Collected data entries —
□ □ □ □ □
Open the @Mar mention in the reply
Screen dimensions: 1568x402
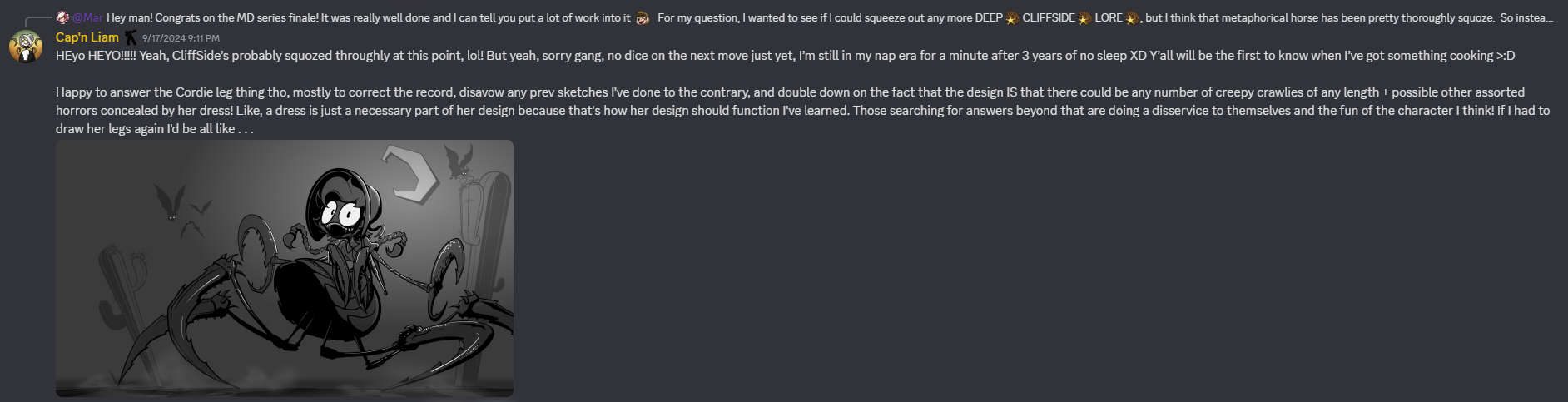pos(87,17)
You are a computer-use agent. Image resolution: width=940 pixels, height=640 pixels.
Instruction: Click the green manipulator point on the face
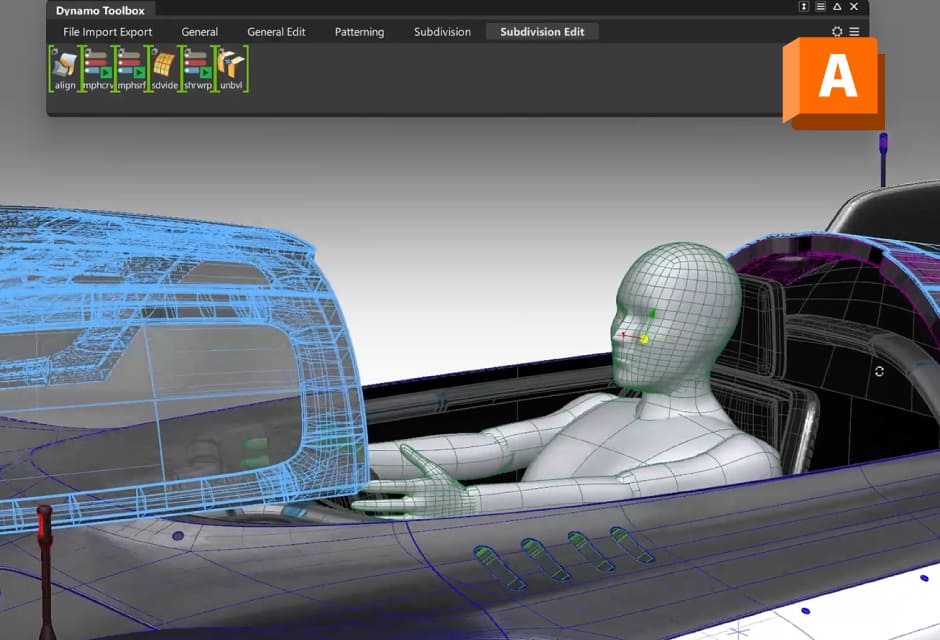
□ □ □ □ □
Requirement — What is needed is a word-for-word transcription of all the entries, with the pictures dropped.

Written solution —
Open the @Mar mention in the reply
Screen dimensions: 1568x402
pos(87,17)
You are a computer-use agent. Image resolution: width=940 pixels, height=640 pixels.
Instruction: Click the green manipulator point on the face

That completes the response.